GIVEN TEXT:

— Begin —

[PATCH RFC v3 2/4] pidfd: add CLONE_PIDFD_AUTOKILL

From: Christian Brauner

Date: Tue Feb 17 2026 - 17:38:19 EST


Add a new clone3() flag CLONE_PIDFD_AUTOKILL that ties a child's
lifetime to the pidfd returned from clone3(). When the last reference to
the struct file created by clone3() is closed the kernel sends SIGKILL
to the child. A pidfd obtained via pidfd_open() for the same process
does not keep the child alive and does not trigger autokill - only the
specific struct file from clone3() has this property.

This is useful for container runtimes, service managers, and sandboxed
subprocess execution - any scenario where the child must die if the
parent crashes or abandons the pidfd.

CLONE_PIDFD_AUTOKILL requires both CLONE_PIDFD (the whole point is tying
lifetime to the pidfd file) and CLONE_AUTOREAP (a killed child with no
one to reap it would become a zombie). CLONE_THREAD is rejected because
autokill targets a process not a thread.

The clone3 pidfd is identified by storing a pointer to the struct file in
signal_struct.autokill_pidfd. The pidfs .release handler compares the
file being closed against this pointer and sends SIGKILL via
group_send_sig_info(SIGKILL, SEND_SIG_PRIV, ...) only on match. Files
from pidfd_open() or open_by_handle_at() are distinct struct files and
will never match. dup()/fork() share the same struct file so they extend
the child's lifetime until the last reference drops.

Unlike pdeath_signal autokill isn't disarmed on exec and on credential
changes that cross privilege boundaries. It would defeat the purpose of
this whole endeavour.

Signed-off-by: Christian Brauner <brauner@xxxxxxxxxx>
---
fs/pidfs.c | 16 ++++++++++++++++
include/linux/sched/signal.h | 3 +++
include/uapi/linux/sched.h | 1 +
kernel/fork.c | 16 ++++++++++++++--
4 files changed, 34 insertions(+), 2 deletions(-)

diff --git a/fs/pidfs.c b/fs/pidfs.c
index 318253344b5c..b3891b2097eb 100644
--- a/fs/pidfs.c
+++ b/fs/pidfs.c
@@ -8,6 +8,8 @@
#include <linux/mount.h>
#include <linux/pid.h>
#include <linux/pidfs.h>
+#include <linux/sched/signal.h>
+#include <linux/signal.h>
#include <linux/pid_namespace.h>
#include <linux/poll.h>
#include <linux/proc_fs.h>
@@ -637,7 +639,21 @@ static long pidfd_ioctl(struct file *file, unsigned int cmd, unsigned long arg)

— End —

DATASET CONTENT:
— Begin —

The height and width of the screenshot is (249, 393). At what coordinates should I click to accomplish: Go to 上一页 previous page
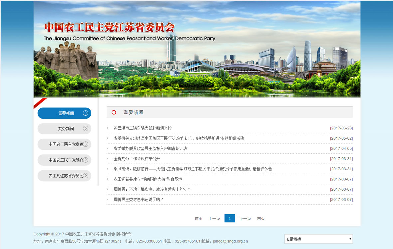(214, 219)
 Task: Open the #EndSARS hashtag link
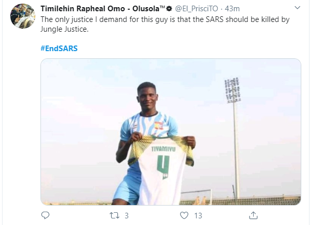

— End —

WORK TO DO:
a. Answer these questions about the CLONE_PIDFD_AUTOKILL patch text, one answer per line:
(i) Which signal goes to the child when the last reference to the struct file from clone3() is closed?
(ii) Why does the patch reject CLONE_THREAD?
(iii) Which field holds the pointer to the clone3 pidfd's struct file?
b. Continue the CLONE_PIDFD_AUTOKILL patch from where it stops.

ANSWERS IN ORDER:
a.
(i) SIGKILL.
(ii) Autokill targets a process, not a thread.
(iii) signal_struct.autokill_pidfd.

b.
return open_namespace(ns_common);
}

+static int pidfs_file_release(struct inode *inode, struct file *file)
+{
+ struct pid *pid = inode->i_private;
+ struct task_struct *task;
+
+ guard(rcu)();
+ task = pid_task(pid, PIDTYPE_TGID);
+ if (task && READ_ONCE(task->signal->autokill_pidfd) == file)
+ do_send_sig_info(SIGKILL, SEND_SIG_PRIV, task, PIDTYPE_TGID);
+
+ return 0;
+}
+
static const struct file_operations pidfs_file_operations = {
+ .release = pidfs_file_release,
.poll = pidfd_poll,
#ifdef CONFIG_PROC_FS
.show_fdinfo = pidfd_show_fdinfo,
diff --git a/include/linux/sched/signal.h b/include/linux/sched/signal.h
index f842c86b806f..85a3de5c4030 100644
--- a/include/linux/sched/signal.h
+++ b/include/linux/sched/signal.h
@@ -134,6 +134,9 @@ struct signal_struct {
unsigned int has_child_subreaper:1;
unsigned int autoreap:1;

+ /* pidfd that triggers SIGKILL on close, or NULL */
+ const struct file *autokill_pidfd;
+
#ifdef CONFIG_POSIX_TIMERS

/* POSIX.1b Interval Timers */
diff --git a/include/uapi/linux/sched.h b/include/uapi/linux/sched.h
index 8a22ea640817..b1aea8a86e2f 100644
--- a/include/uapi/linux/sched.h
+++ b/include/uapi/linux/sched.h
@@ -37,6 +37,7 @@
#define CLONE_CLEAR_SIGHAND 0x100000000ULL /* Clear any signal handler and reset to SIG_DFL. */
#define CLONE_INTO_CGROUP 0x200000000ULL /* Clone into a specific cgroup given the right permissions. */
#define CLONE_AUTOREAP 0x400000000ULL /* Auto-reap child on exit. */
+#define CLONE_PIDFD_AUTOKILL 0x800000000ULL /* Kill child when clone pidfd closes. */

/*
* cloning flags intersect with CSIGNAL so can be used with unshare and clone3
diff --git a/kernel/fork.c b/kernel/fork.c
index bc27dc10c309..7bcdba54c9a0 100644
--- a/kernel/fork.c
+++ b/kernel/fork.c
@@ -2035,6 +2035,15 @@ __latent_entropy struct task_struct *copy_process(
return ERR_PTR(-EINVAL);
}

+ if (clone_flags & CLONE_PIDFD_AUTOKILL) {
+ if (!(clone_flags & CLONE_PIDFD))
+ return ERR_PTR(-EINVAL);
+ if (!(clone_flags & CLONE_AUTOREAP))
+ return ERR_PTR(-EINVAL);
+ if (clone_flags & CLONE_THREAD)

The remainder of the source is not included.